There seems to be a different expectations from other nurses. I was speaking to a novice nurse who was upset she had not received the exact schedule she had signed up for one scheduling period. She was planning a camping trip and had requested to work early one week and later the next week. She had failed to indicate in her schedule request that she would be out of town on the days in between. I showed her how to address it in the future and suggested she email our NM about the current schedule. She was frustrated and disappointed that her requested schedule might not be guaranteed now or ever? She was not the only novice nurse caught off guard by the notion that the unit needed a certain number of nurses on every shift and so she might not get the exact schedule she wanted.
Why are they so caught off guard by how not-flexible hospital nursing schedules sometimes can be? They will print out the schedule they requested and never check to see what the actual posted schedule turns out to be. So they are getting called... why aren't you at work? "I don't work today?!?"
There is truly the expectation that they get to work whatever they want? And if they get scheduled on a day they thought they were going to have off... if they bothered to look at the final posted schedule... they just call off.
It seems like every new nurse wants to work in the hospital as it pays better than most other nursing jobs. But they want clinic hours with weekends and holidays and birthdays off? They are surprised that they don't get every holiday, mom's birthday, or whatever off? Nurses who have been at this hospital for a long time expect a seniority credit for requests for time off.
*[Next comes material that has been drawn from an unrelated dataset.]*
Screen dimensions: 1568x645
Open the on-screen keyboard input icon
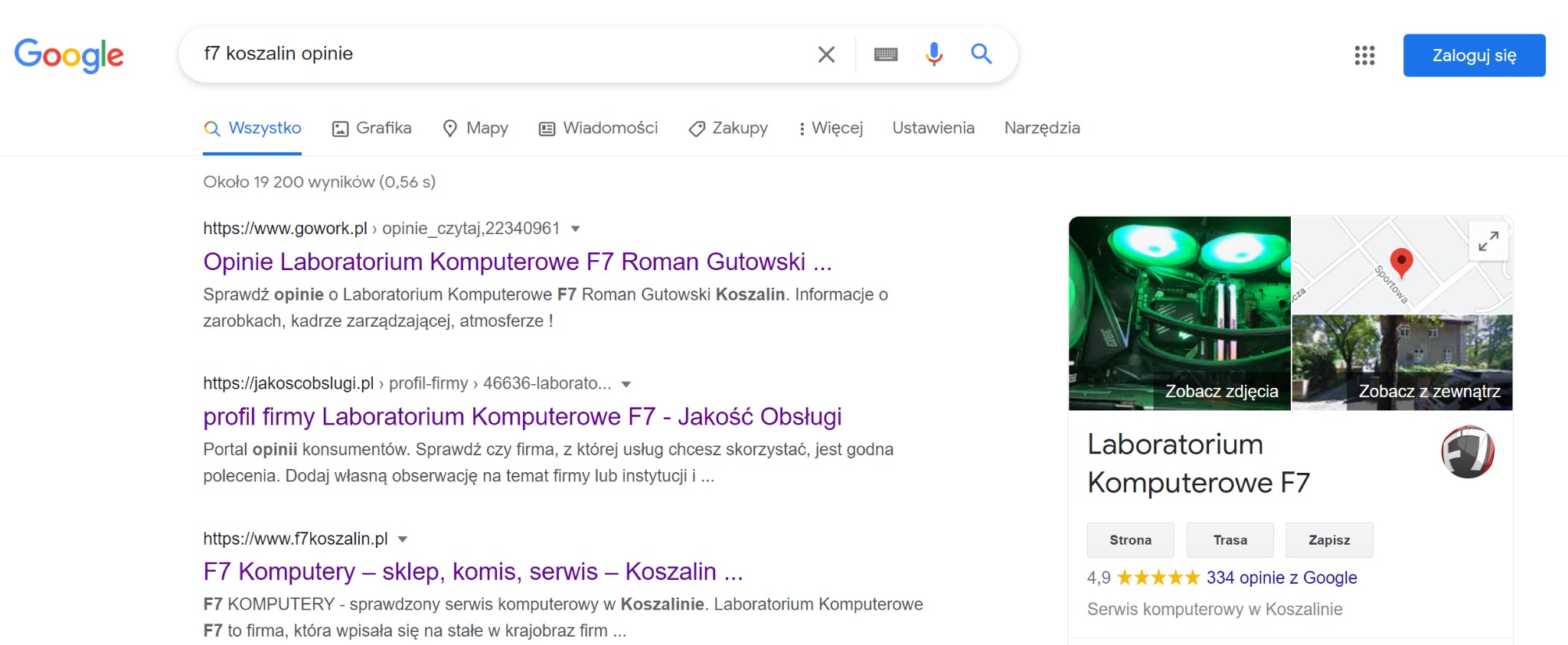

I have not been at this hospital long, so I have no seniority. Plus I change jobs and switch units, and seniority is by unit. The novice nurses have voiced that it should be more 'fair' and it should not matter if they are new. (We do have a union.)
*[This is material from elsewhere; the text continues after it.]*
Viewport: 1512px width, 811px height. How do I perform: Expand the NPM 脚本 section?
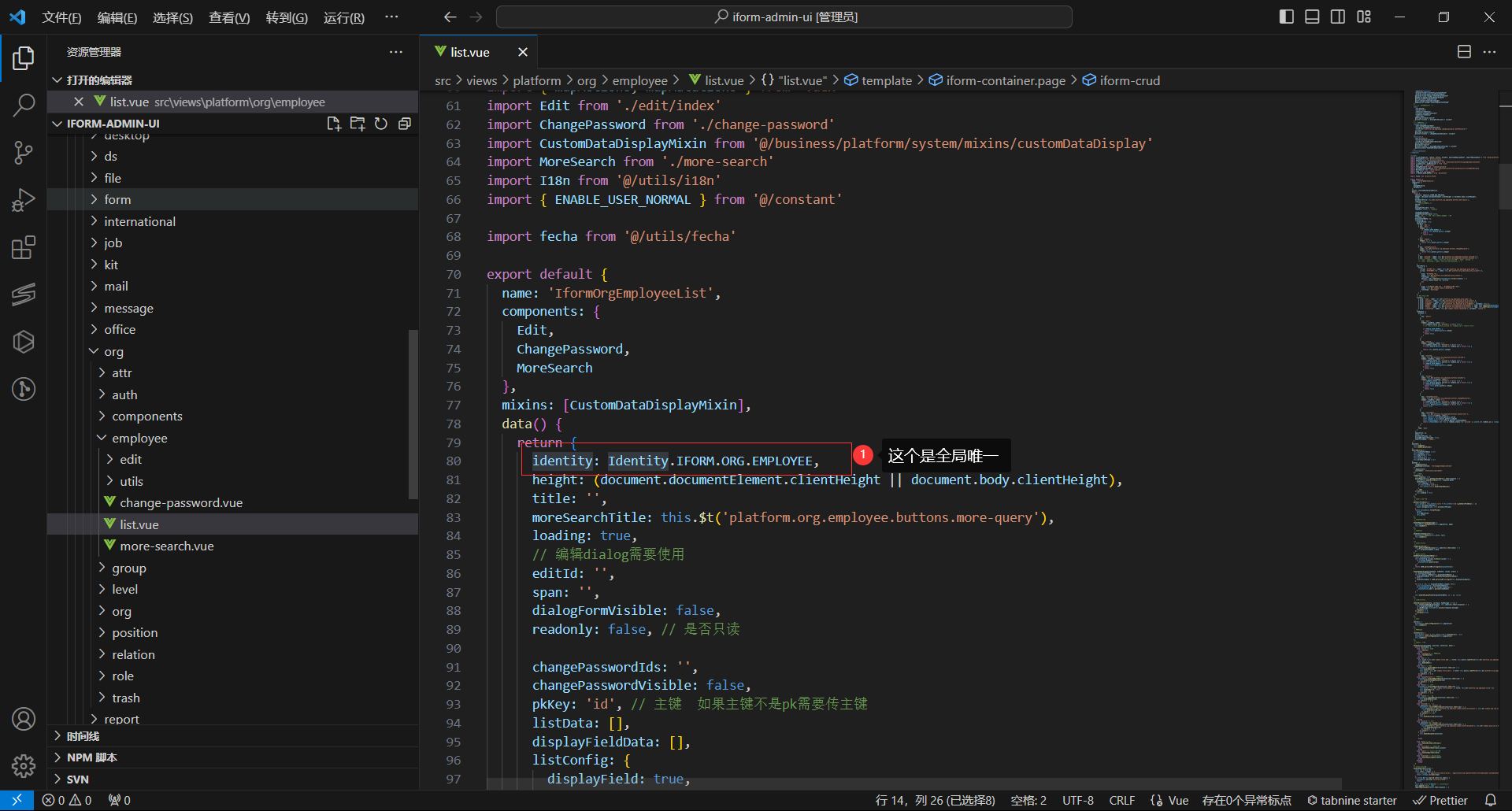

I have been wondering if management took more time to explain staffing needs, if that would help? Why don't some nurses see how calling off without an adequate pool of per diem and float nurses hurts their coworkers? It is a rural area that has trouble attracting nurses.
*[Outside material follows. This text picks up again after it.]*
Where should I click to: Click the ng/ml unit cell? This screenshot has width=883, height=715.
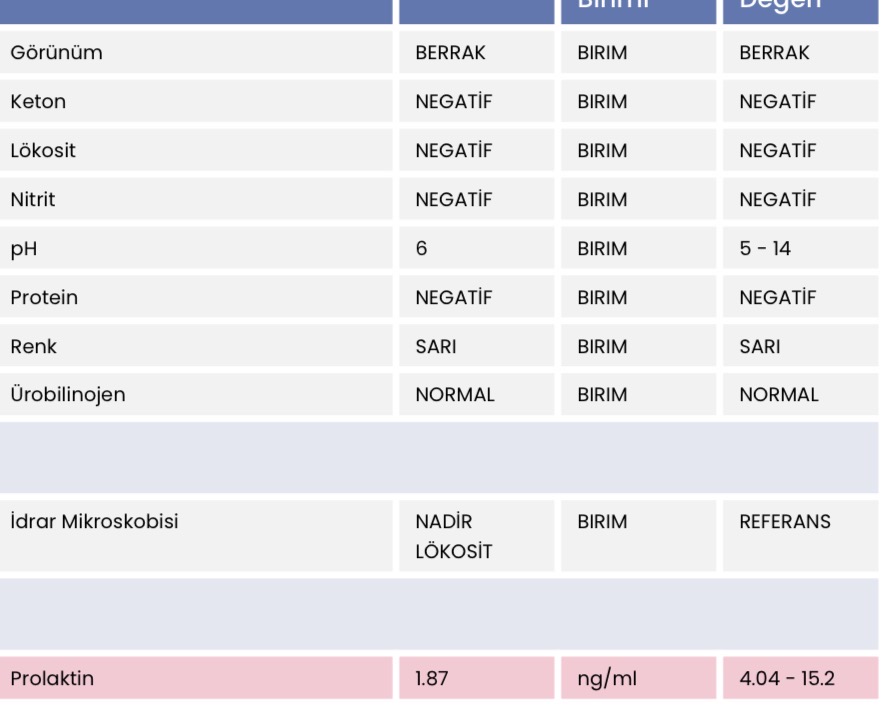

All of these nurses who call off have had to work short staffed other shifts, and all of them notify the union every time it happens. Yet it doesn't occur to them that when they call off because they did not get the exact schedule they wanted, that they are contributing to being short staffed? They just blame the hospital - but they don't pick up on short notice when called to work either.
They don't need to have my mindset, but how can they be made to see how their actions are detrimental to the cohesion of the unit? I wonder if they knew there was a minimum of 5 nurses signed up for each shift would make them look at scheduling differently? Is there something they are seeing that makes them feel no obligation to their coworkers and patients?
How can I better understand their expectations for work?